▶ [PROBLEM DETAILS] The answer is the data repeated in full, with no pictures included.

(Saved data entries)
------------
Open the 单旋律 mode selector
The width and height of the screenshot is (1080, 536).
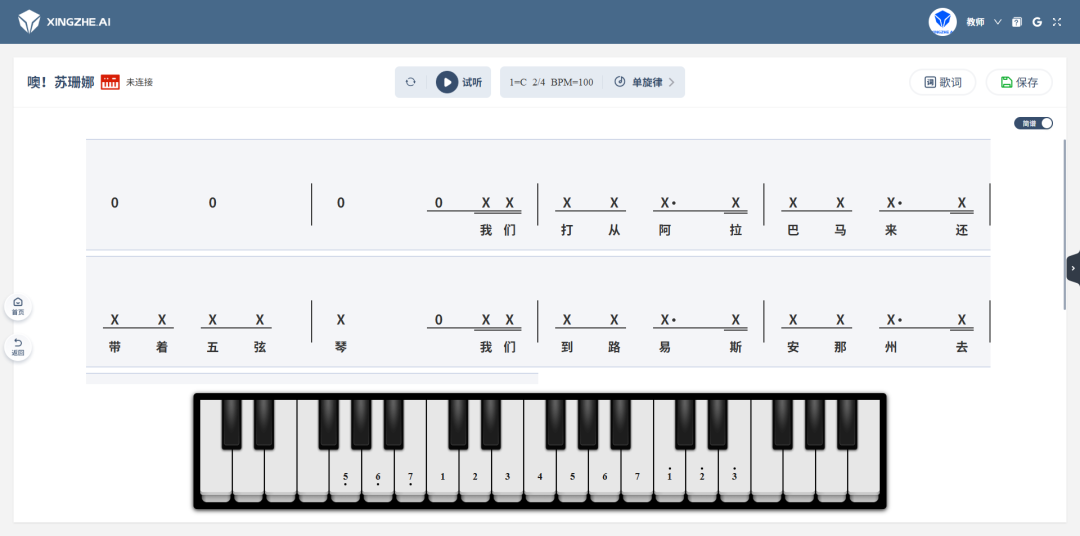[x=644, y=82]
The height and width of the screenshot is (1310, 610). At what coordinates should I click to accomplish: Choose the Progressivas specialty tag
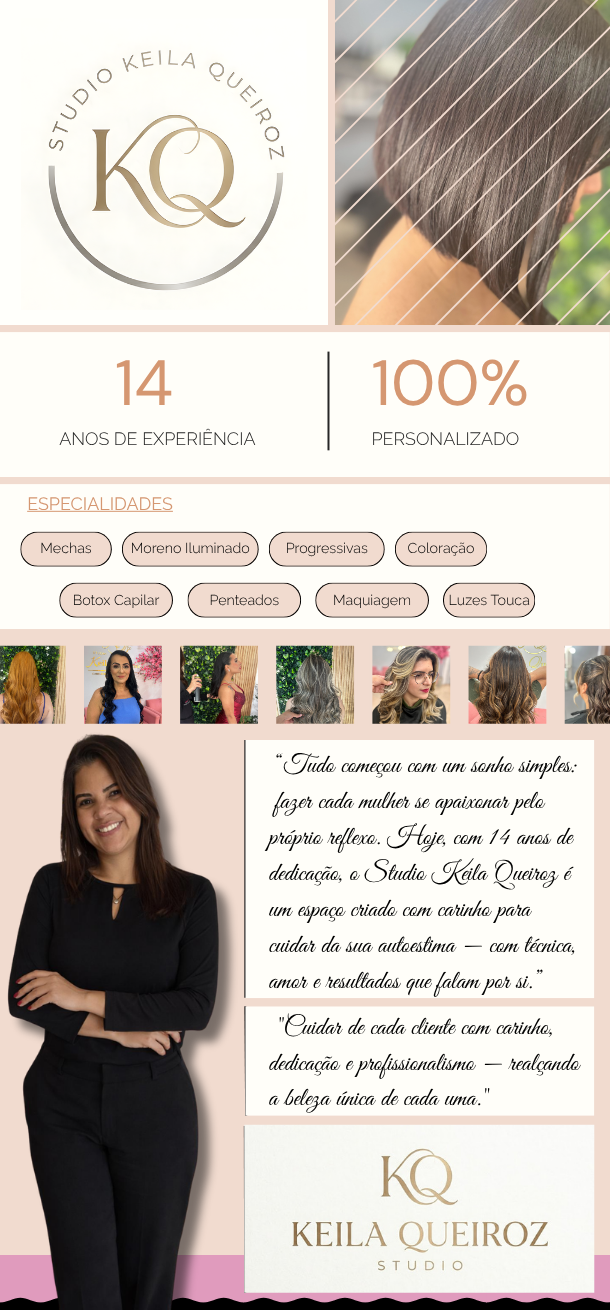(x=326, y=548)
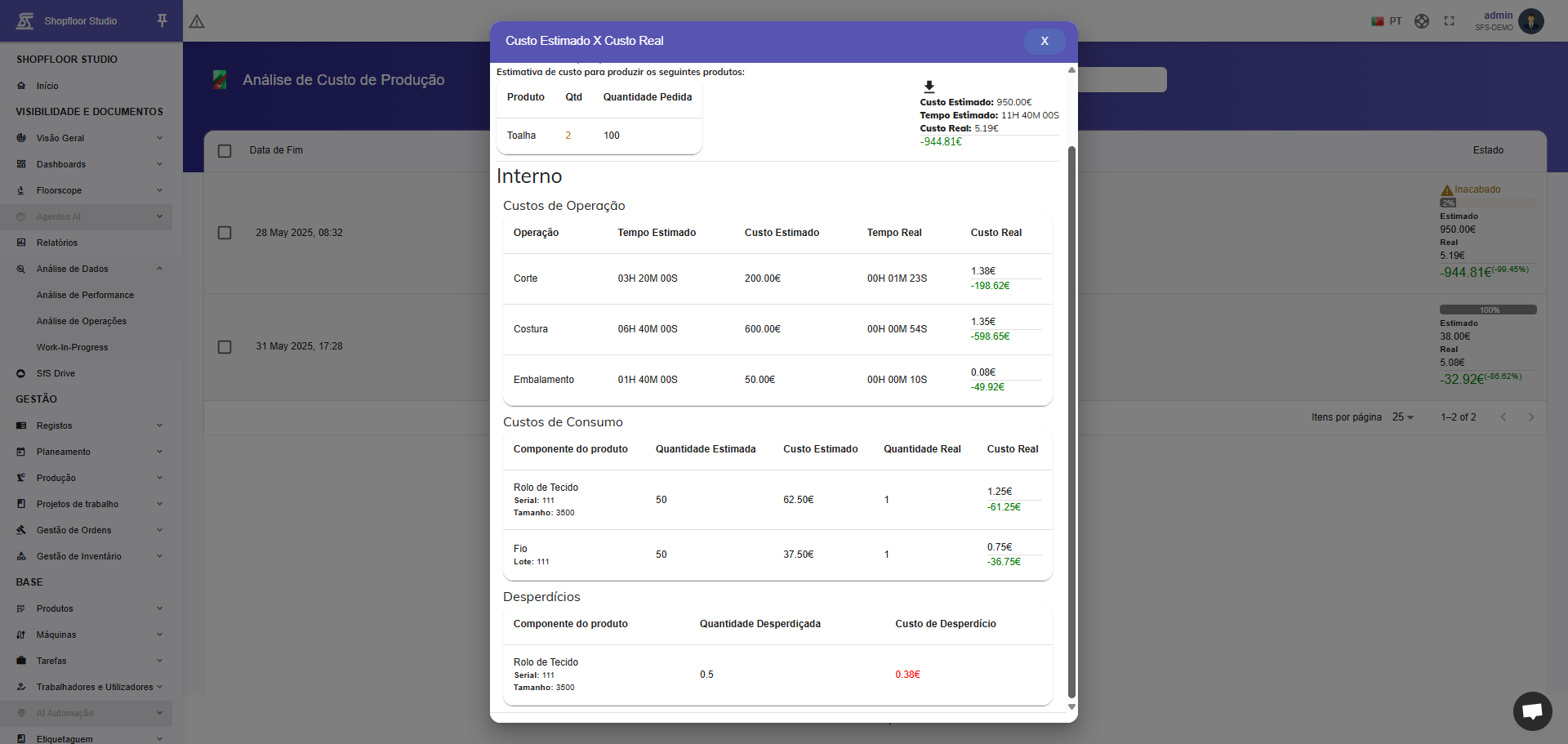Toggle the select-all checkbox in table header
The width and height of the screenshot is (1568, 744).
point(225,150)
------------
▶ [WORKED SOLUTION]
Open the 单旋律 mode selector
The width and height of the screenshot is (1080, 536).
[x=644, y=82]
The height and width of the screenshot is (1310, 610). At what coordinates should I click to accomplish: Choose the Progressivas specialty tag
(x=326, y=548)
Toggle the select-all checkbox in table header
The width and height of the screenshot is (1568, 744).
point(225,150)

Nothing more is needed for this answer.